Children and young people’s mental health – from prevention to prescription - a case of watch this space?


Greater Manchester has one of the largest student populations in England. There are over 100,000 students studying at one of the four universities (University of Salford, University of Manchester, University of Bolton and Manchester Metropolitan). Last week these four universities and the Greater Manchester Health and Social Care Partnership announced the creation of a dedicated centre to support students with mental health needs. The announcement was made last Wednesday, which was World MentalHealth Day 2018

The World Health Organisations (WHO) took as its theme helping adolescents and young adults develop their own resilience (that word again – see last week’s blog) so as to better look after their mental health and wellbeing. A longside enabling young people to help themselves, the focus is also on better equipping schools, friends, peers and families to more effectively recognise and help young people who might be struggling with mental health issues. 

Now, I never actually went to university to study an undergraduate degree. As such, it’s impossible for me to talk about how it might feel to be away from family friends for the first time. However, I have seen the excitement in many of my students as they start their university journey. But equally, it may also be a challenging time for some young people. Despite there being many other people around, it can feel very lonely. Finances have to be managed, and these days, many students get a job as well as trying to study full time. So good times for sure, but also maybe tough times too. Sadly many students decide university is not for them very early on in their studies and leave. One in five of all 16-24 year olds will experience depression or anxiety, and this new service is aimed at making it easier for students to access help. This may be in the form of services directly provided by the university or more specialist help if that is indicated. 

There were lots of good things said about the new service – ‘we don’t just want our students well-educated; we want them to be well’; developing mental health services that provides support from ‘prevention to prescription’ – I think it is a case of watch this space. 

Coincidently, last Wednesday I also chaired the Wrightington, Wigan and Leigh (WWL) NHS Trust Quality and Safety Committee, which unusually started with a presentation from the local Children and Adolescents Mental Health Services (CAMHS) team. The team were there in response to our concerns over the lack of Tier 4 beds, these are inpatient services for the most unwell children (including those with an eating disorder) whose mental health problems cannot be managed on an outpatient basis. These beds range from open adolescent inpatient units through to medium secure units. There is a national shortage of such placements. 
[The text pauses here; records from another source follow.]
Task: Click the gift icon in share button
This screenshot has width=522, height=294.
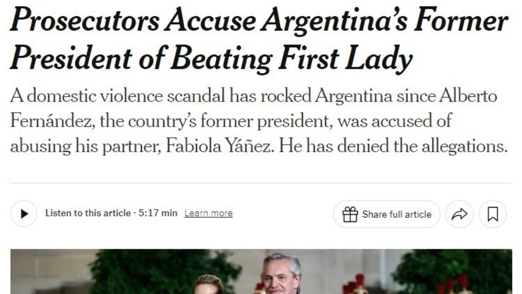Action: 350,214
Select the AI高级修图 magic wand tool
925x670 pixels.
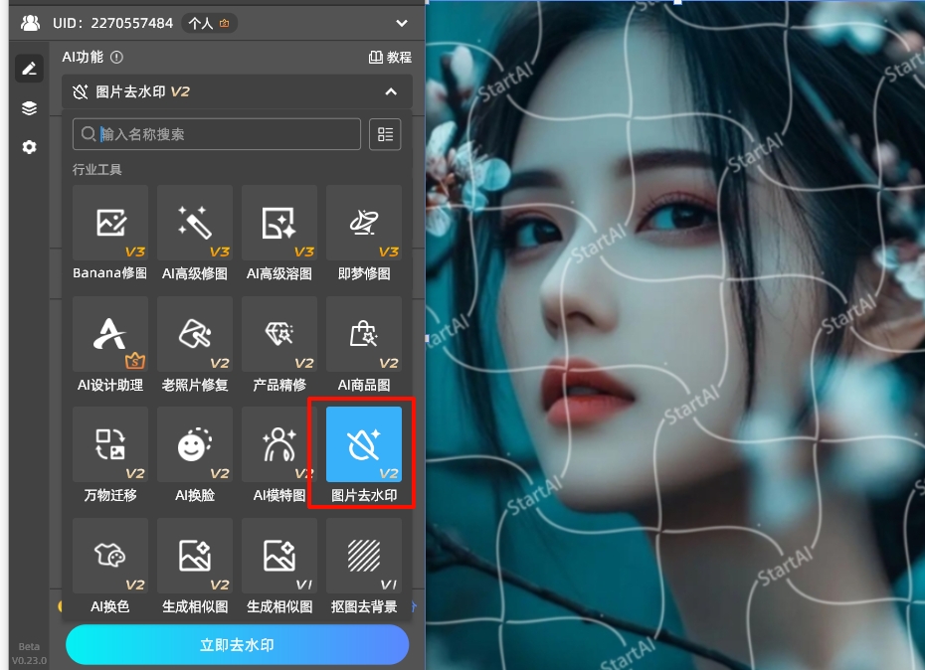(x=195, y=224)

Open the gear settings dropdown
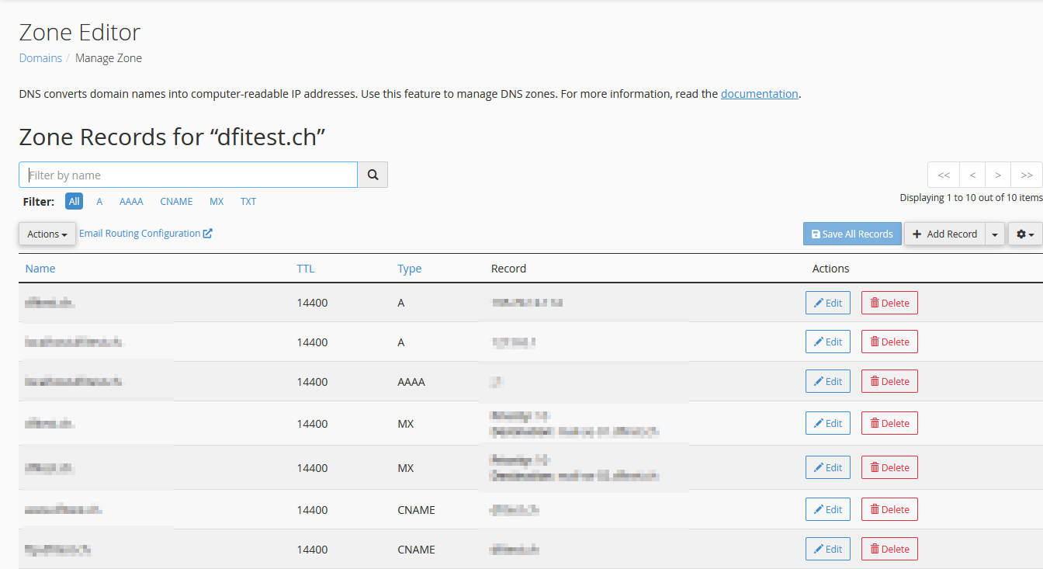point(1025,234)
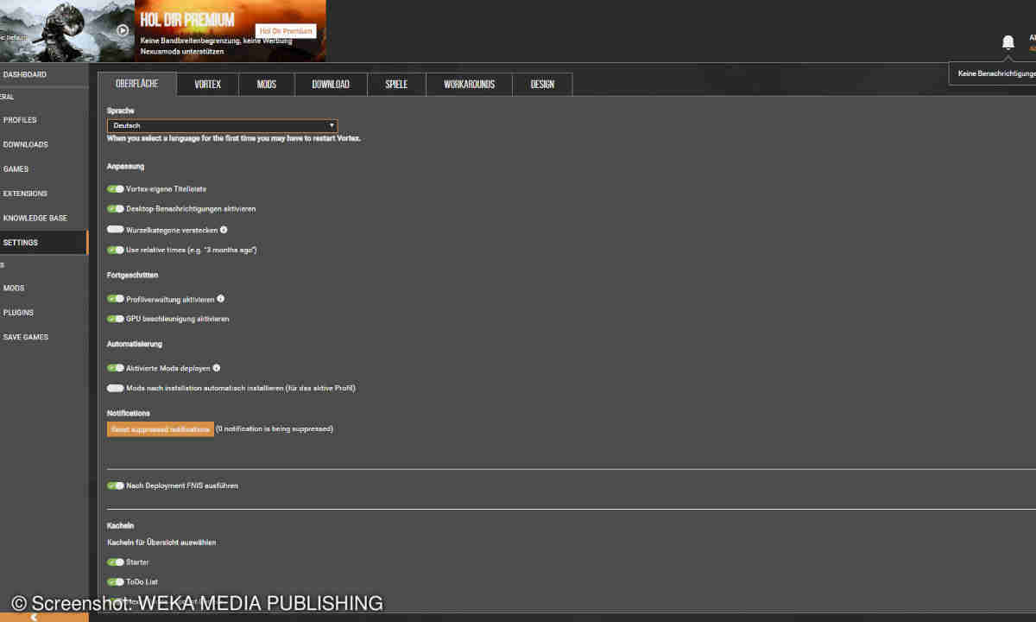This screenshot has height=622, width=1036.
Task: Switch to the Workarounds tab
Action: tap(469, 85)
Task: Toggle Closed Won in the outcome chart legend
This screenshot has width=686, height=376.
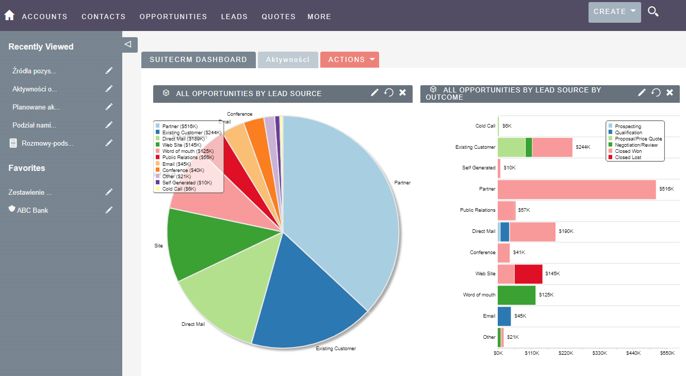Action: click(630, 151)
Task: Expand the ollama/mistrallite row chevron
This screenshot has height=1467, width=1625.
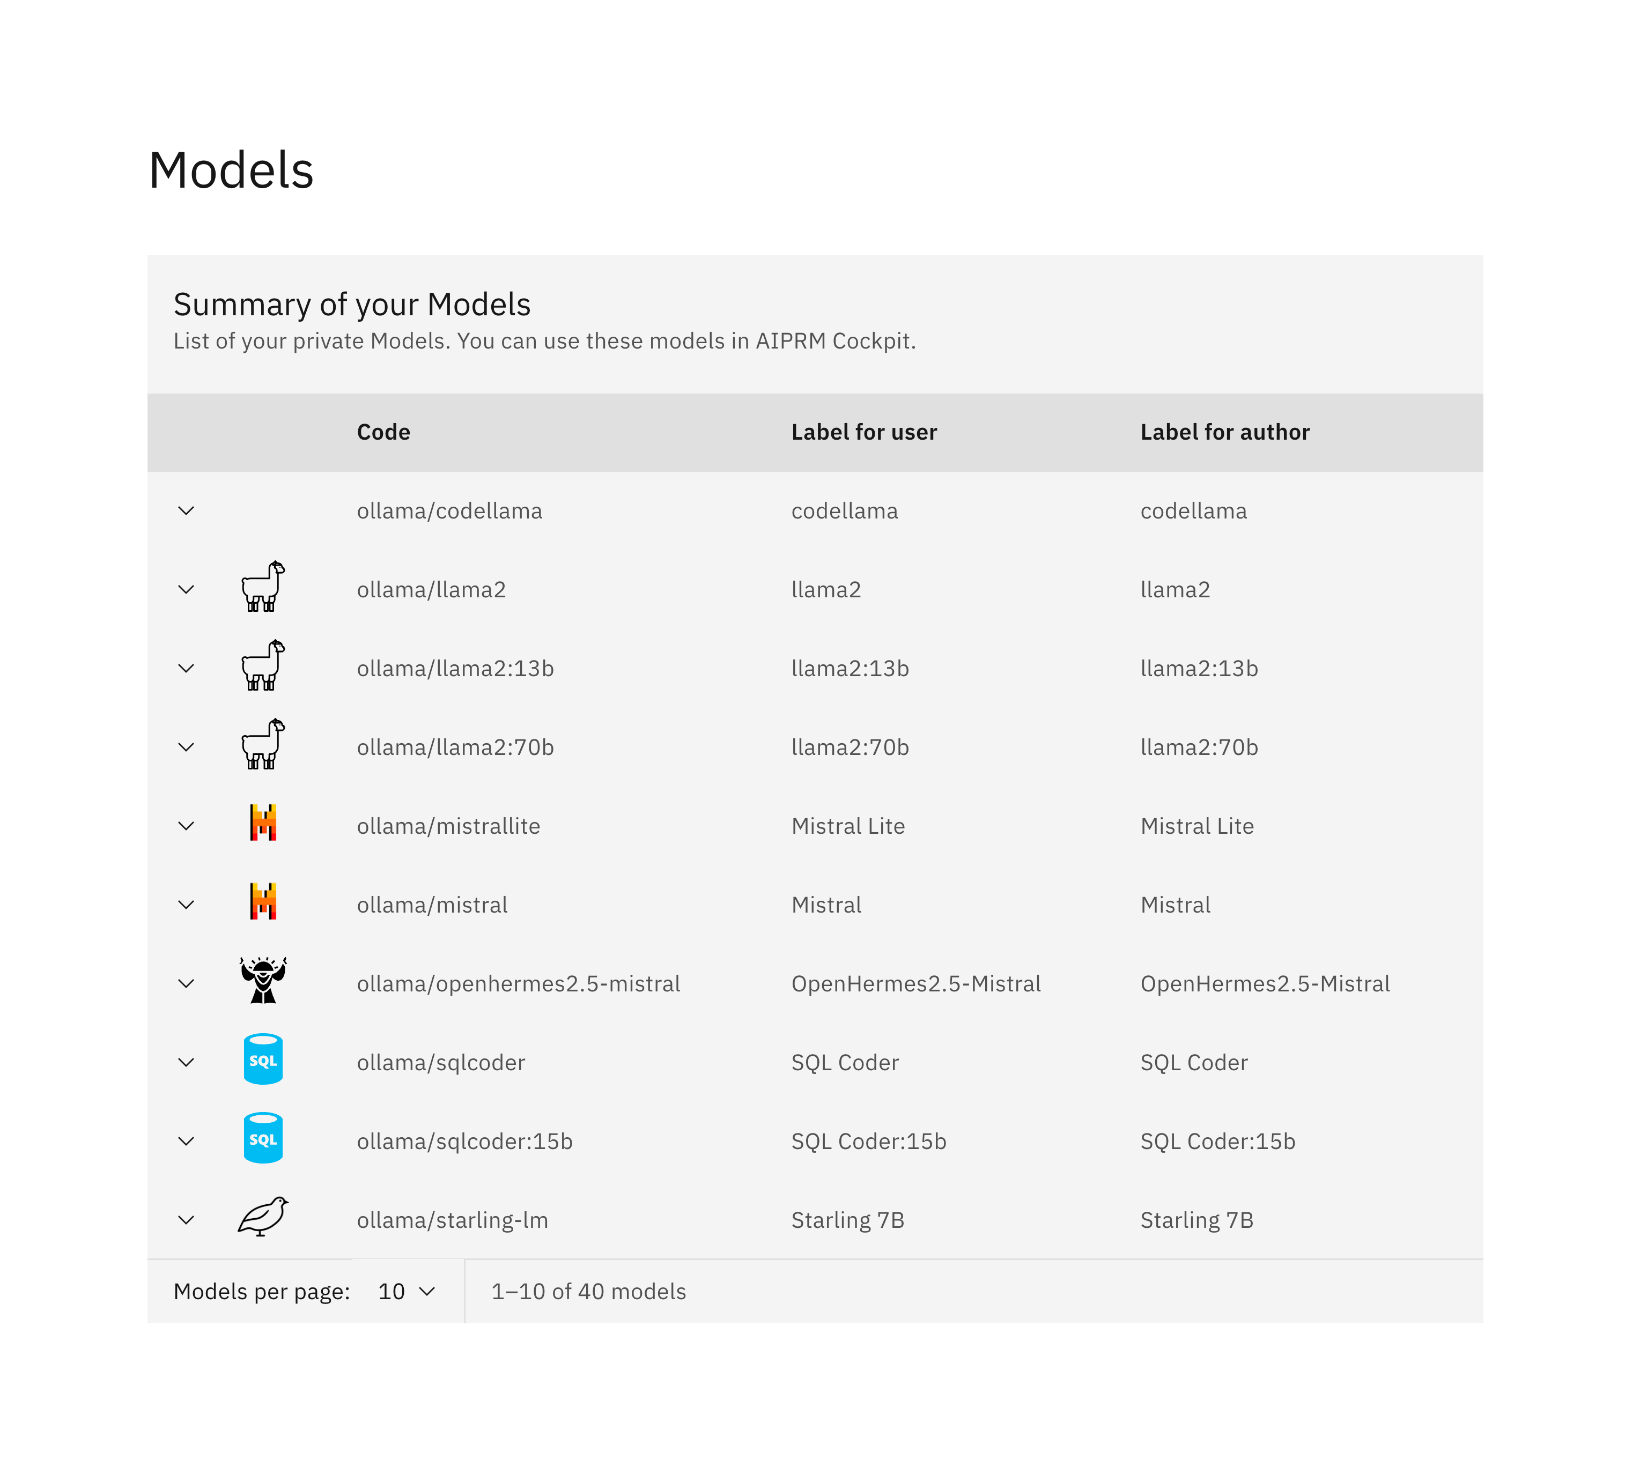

The presentation drew on the iThrive conceptual model which aims to create locally-driven integrated services rather than simply providing services using the more traditional Tier approach. As a hospital, we want to be part of this integrated approach. For example, when troubled children are admitted to paediatric services at WWL, their behaviour can often be a challenge to deal with, they can pose a risk of harm to themselves and or others, and meeting both their physical and mental health needs can be extremely difficult. Whilst specialist help in the form of RAID (rapid assessment interface and discharge) services have been brilliant at dealing with patients over the age of 18 with mental health symptomology, such services aren’t always available for children and young people. Whilst such services are valuable in ensuring people’s mental health needs are met whilst they are in an acute hospital setting, it is still ‘downstream work’. 
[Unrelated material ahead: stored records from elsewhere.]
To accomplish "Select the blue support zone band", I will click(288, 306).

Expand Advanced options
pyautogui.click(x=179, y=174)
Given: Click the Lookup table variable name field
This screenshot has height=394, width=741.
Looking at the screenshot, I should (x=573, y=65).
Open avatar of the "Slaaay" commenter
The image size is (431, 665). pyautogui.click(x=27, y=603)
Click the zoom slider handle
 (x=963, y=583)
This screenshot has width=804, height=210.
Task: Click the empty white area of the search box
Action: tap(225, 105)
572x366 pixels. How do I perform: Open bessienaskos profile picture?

The CAMHS presentation sketched out what might be done better ‘upstream’ and prevent some of the admissions in the first place. We were told of developments such as on-line counselling (Kooth); safe zones (as an alternative to inpatient mental health care) with other early intervention and crisis management approaches being described. I thought it was a hopeful approach, but I think it’s a case of watch this space. 
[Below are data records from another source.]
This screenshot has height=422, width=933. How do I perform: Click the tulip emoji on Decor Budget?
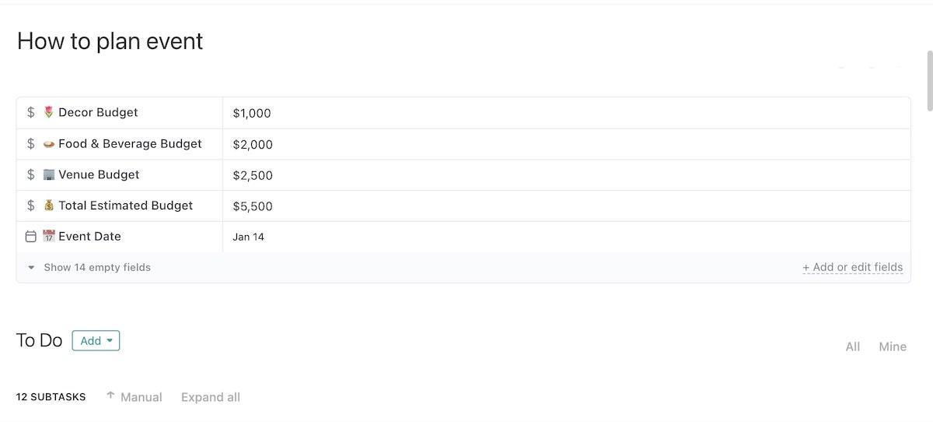point(49,112)
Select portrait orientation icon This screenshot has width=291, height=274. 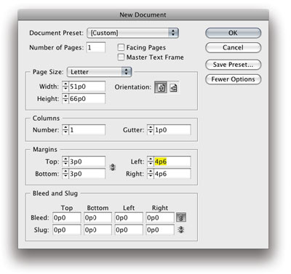pyautogui.click(x=161, y=87)
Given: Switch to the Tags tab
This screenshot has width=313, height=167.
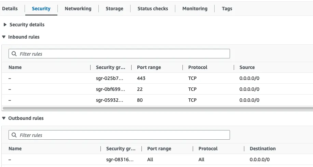Looking at the screenshot, I should 227,9.
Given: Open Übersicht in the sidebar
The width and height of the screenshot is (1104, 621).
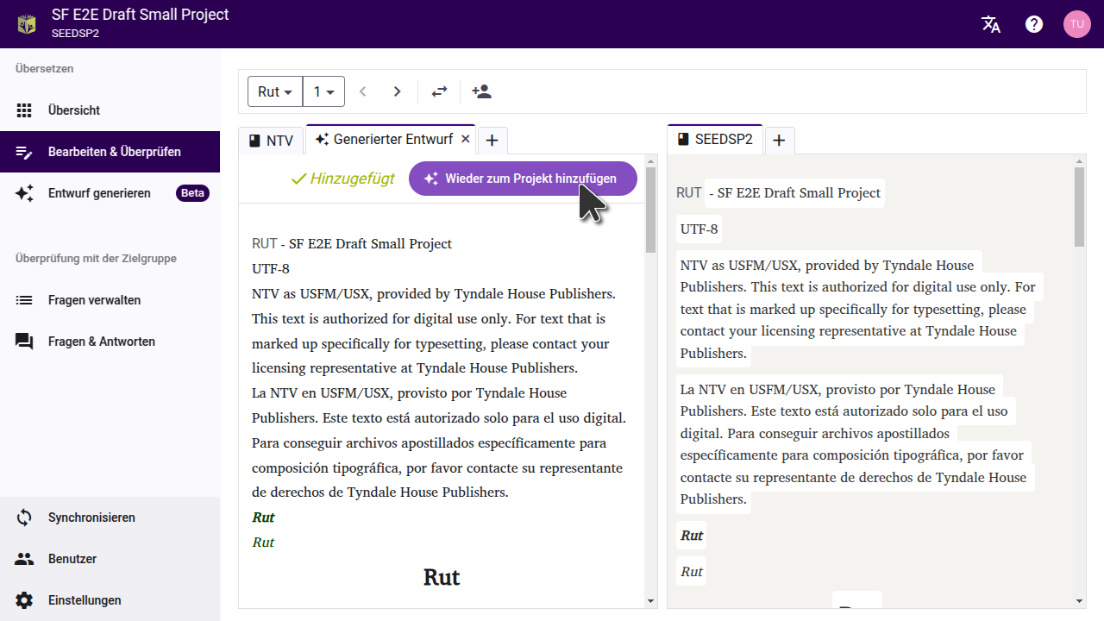Looking at the screenshot, I should pyautogui.click(x=74, y=110).
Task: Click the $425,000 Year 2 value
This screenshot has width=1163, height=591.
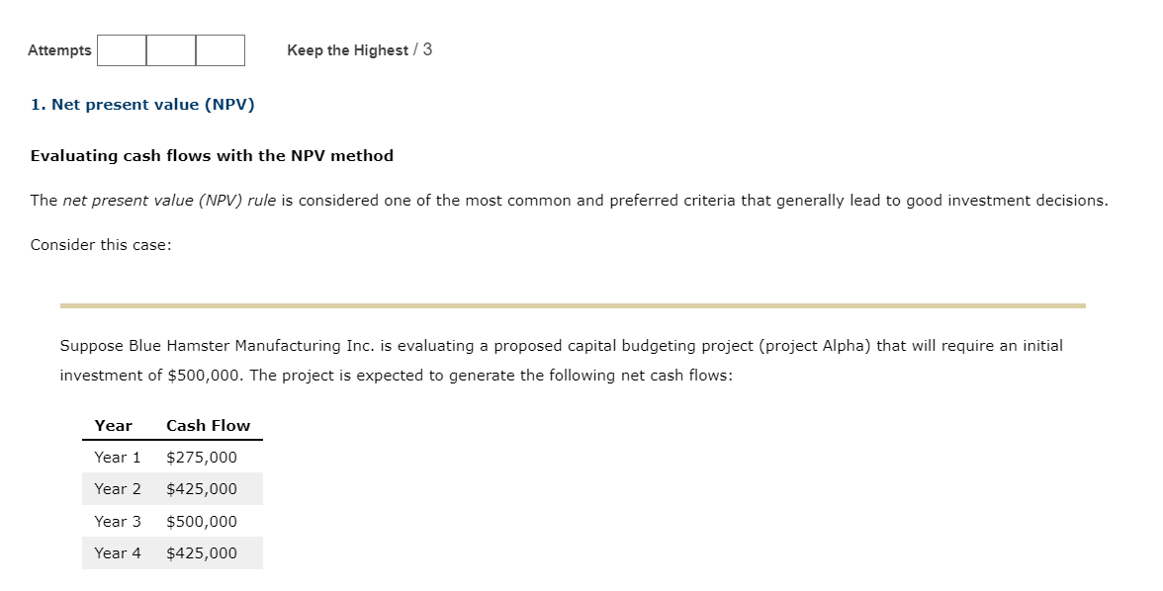Action: [x=202, y=488]
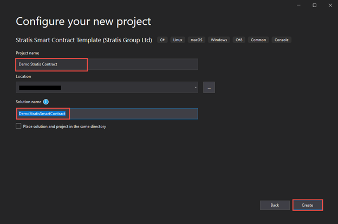Close the Configure your new project window
Image resolution: width=338 pixels, height=224 pixels.
point(330,5)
What we can’t do is ignore the fact that winter is fast approaching and the demands upon our services to meet the needs of children and young people living with both physical and mental health problems will increase. It seems to me that both the university and Wigan community approaches are likely to benefit future generations of children and young people. I think it’s a case of watch this space. Strangely as I was putting together notes for this blog, the postman put the Saturday post through the letter box. There was a loud thump. Opening up the padded letter, out dropped a gold medal. It was my medal for doing a sponsored 10km walk for YoungMinds. They are a great organisation, committed to improving the mental health of children and young people – and for once it’s not a case of watch this space – they are doing it!